··· Listed entries

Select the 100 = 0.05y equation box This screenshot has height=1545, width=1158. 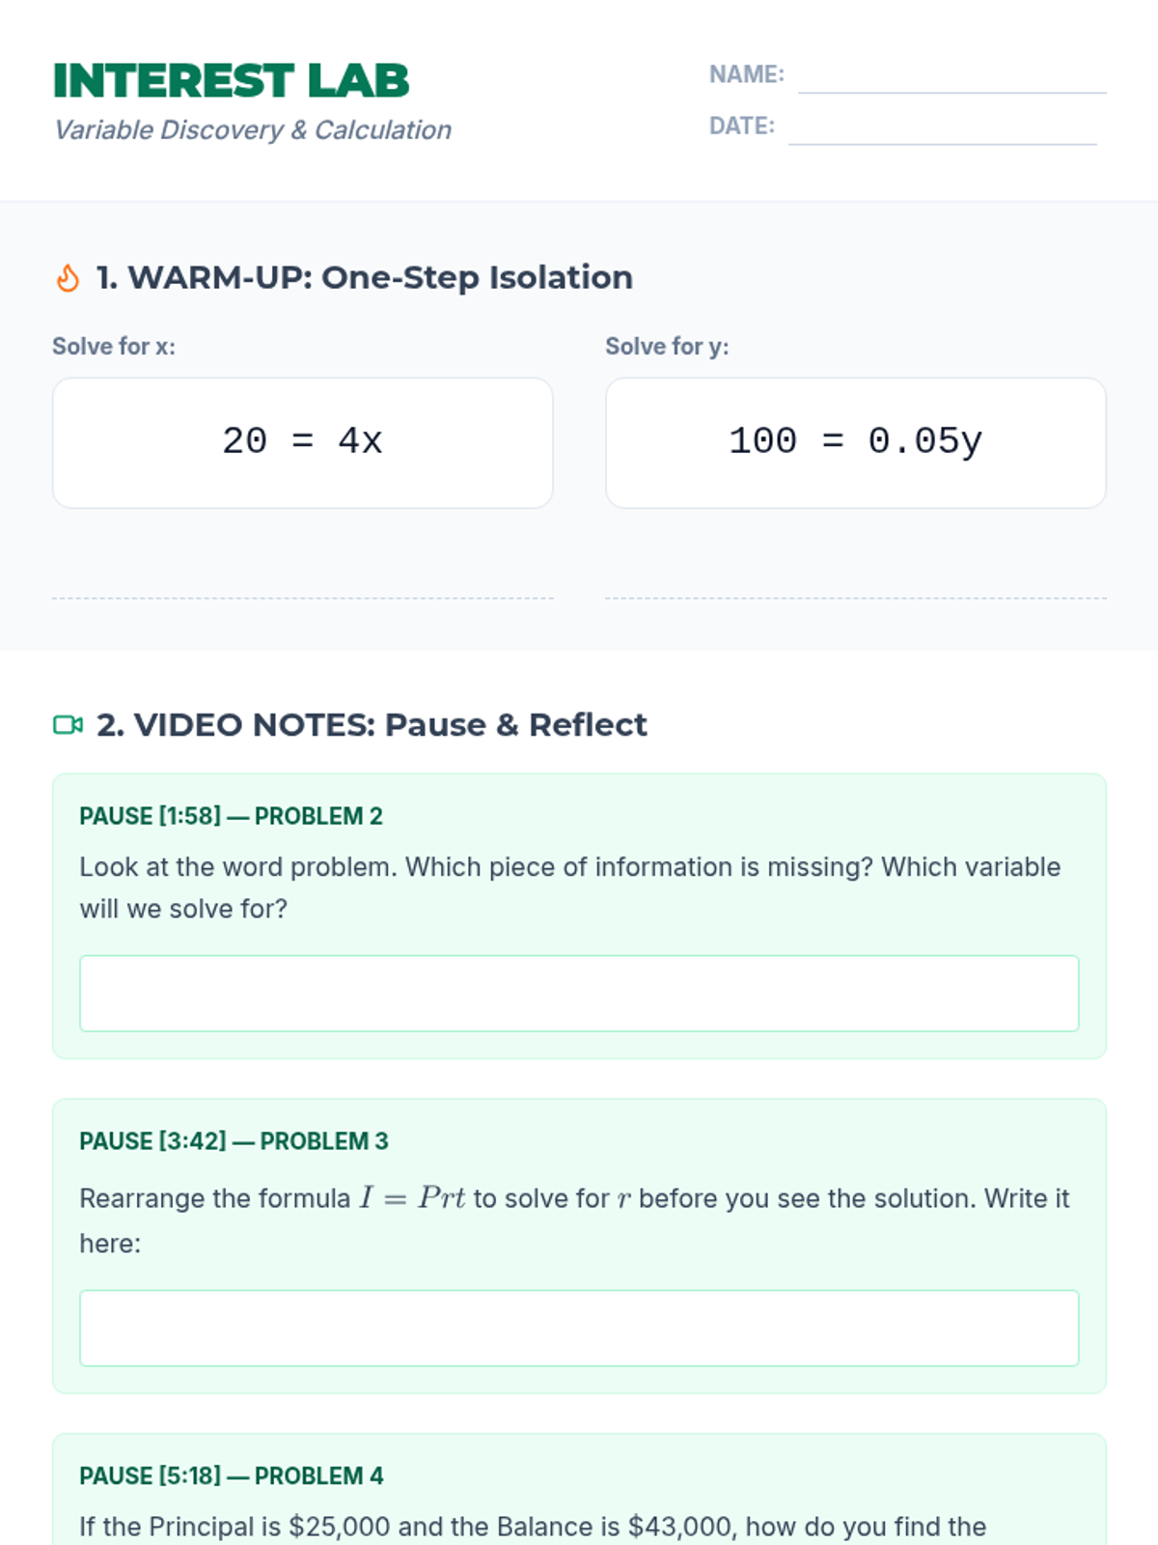pyautogui.click(x=855, y=442)
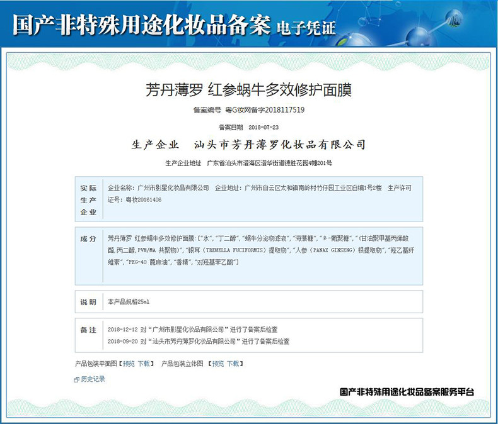Select the 成分 section label
Screen dimensions: 498x424
pos(88,239)
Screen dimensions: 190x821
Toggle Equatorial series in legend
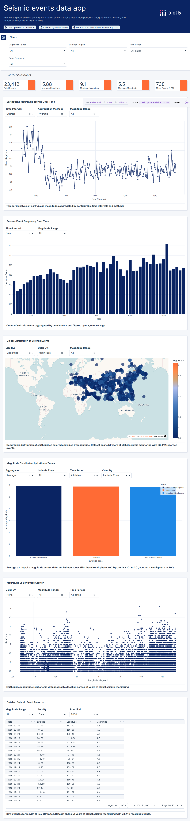(x=170, y=490)
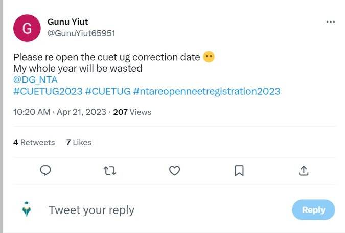The image size is (345, 233).
Task: Open the #CUETUG2023 hashtag
Action: pos(47,91)
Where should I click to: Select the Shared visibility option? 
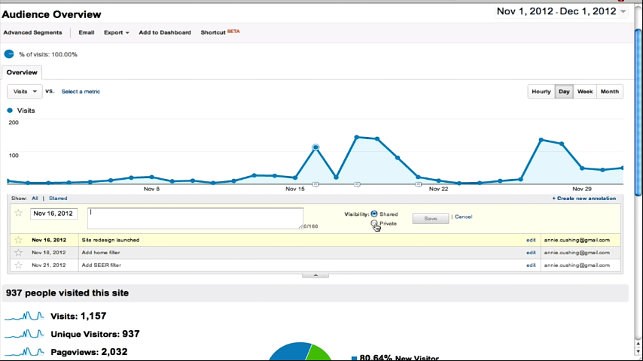[374, 214]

······

- What you should do
The answer must consist of the line containing "Screen dimensions: 190x821" and every line after it through the end of the records, retyped exactly, with all pictures left out.

- Task response
Screen dimensions: 190x821
Toggle Equatorial series in legend
(x=170, y=490)
The image size is (345, 233).
Task: Open the #CUETUG2023 hashtag
Action: pos(47,91)
Where should I click to: Select the Shared visibility option? 
[374, 214]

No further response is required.